In enacting Section 301(c), Congress intended DOE to resume use of the sensible business model it employed prior to 2002 for acquiring oil for the SPR — buying more oil for the SPR when prices were low and supplies were plentiful, and less oil when prices were high and supplies were tight. Instead, DOE is buying oil when prices are nearing record highs and supplies are tight, taking valuable oil off the market at the very time more supply would ease prices. DOE has presented no compelling justification for this course of action which disregards the significant impact of the SPR fill program upon oil prices, consumers, and the U.S. economy.

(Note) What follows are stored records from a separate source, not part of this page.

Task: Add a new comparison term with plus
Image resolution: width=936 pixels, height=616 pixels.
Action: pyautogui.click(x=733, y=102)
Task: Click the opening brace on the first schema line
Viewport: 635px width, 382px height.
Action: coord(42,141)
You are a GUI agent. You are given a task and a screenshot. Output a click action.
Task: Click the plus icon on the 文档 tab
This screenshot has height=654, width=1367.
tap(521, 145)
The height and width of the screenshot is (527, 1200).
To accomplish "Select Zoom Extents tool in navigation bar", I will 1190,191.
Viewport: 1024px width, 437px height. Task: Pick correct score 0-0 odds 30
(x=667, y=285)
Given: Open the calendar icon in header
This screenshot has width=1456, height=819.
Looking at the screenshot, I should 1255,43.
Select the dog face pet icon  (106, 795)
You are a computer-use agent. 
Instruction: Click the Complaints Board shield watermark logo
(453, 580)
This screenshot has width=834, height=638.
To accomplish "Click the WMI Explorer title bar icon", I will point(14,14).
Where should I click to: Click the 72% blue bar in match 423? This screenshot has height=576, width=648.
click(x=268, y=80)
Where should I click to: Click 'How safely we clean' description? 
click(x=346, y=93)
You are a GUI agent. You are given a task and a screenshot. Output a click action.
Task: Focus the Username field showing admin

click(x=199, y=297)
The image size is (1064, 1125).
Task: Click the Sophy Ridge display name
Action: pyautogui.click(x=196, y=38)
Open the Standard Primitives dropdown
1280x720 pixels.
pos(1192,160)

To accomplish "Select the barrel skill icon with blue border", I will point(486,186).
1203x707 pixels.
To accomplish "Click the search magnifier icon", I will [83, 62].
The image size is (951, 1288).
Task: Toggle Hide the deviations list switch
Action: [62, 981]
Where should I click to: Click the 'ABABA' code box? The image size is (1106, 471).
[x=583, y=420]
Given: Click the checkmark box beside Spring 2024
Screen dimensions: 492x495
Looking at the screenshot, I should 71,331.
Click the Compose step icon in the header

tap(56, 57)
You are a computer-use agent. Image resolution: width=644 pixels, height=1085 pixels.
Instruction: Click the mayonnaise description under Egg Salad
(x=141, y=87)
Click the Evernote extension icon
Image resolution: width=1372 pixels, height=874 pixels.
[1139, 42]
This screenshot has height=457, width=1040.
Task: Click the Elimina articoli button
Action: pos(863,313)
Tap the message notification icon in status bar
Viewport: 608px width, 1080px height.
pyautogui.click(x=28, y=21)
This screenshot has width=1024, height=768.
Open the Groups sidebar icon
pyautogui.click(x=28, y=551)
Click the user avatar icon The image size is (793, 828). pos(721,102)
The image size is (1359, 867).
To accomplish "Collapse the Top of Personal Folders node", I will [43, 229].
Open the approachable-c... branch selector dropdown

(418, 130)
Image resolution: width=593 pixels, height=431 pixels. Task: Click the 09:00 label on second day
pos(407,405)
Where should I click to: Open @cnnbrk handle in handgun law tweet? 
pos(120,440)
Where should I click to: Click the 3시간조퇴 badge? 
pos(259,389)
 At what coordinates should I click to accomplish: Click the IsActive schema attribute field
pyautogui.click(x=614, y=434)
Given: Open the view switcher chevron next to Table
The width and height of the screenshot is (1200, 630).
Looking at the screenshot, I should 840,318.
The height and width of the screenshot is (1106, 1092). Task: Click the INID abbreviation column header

The SPR already contains nearly 700 million barrels of oil. DOE plans to acquire almost 13 million more barrels of oil for the SPR in the first six months of 2008, in connection with the Department of Interior’s royalty-in-kind program. A deferral of these deposits would increase oil supplies to the U.S. market and help decrease record-high prices with no detriment to the SPR’s ability to supply oil in the event of a supply disruption.

Based on futures market prices and the Department’s own forecasting of crude oil prices, a deferral of SPR deliveries until later in the year would allow the Department to acquire oil at a substantial discount compared to today’s prices, saving the taxpayers millions of dollars. These funds could be used to fund increases in programs such as the Low Income Home Energy Assistance Program that provides states funding to operate home energy assistance programs for low-income families, the elderly, and others who may be on limited incomes and in need of assistance.

Thank you for your prompt attention to this urgent matter.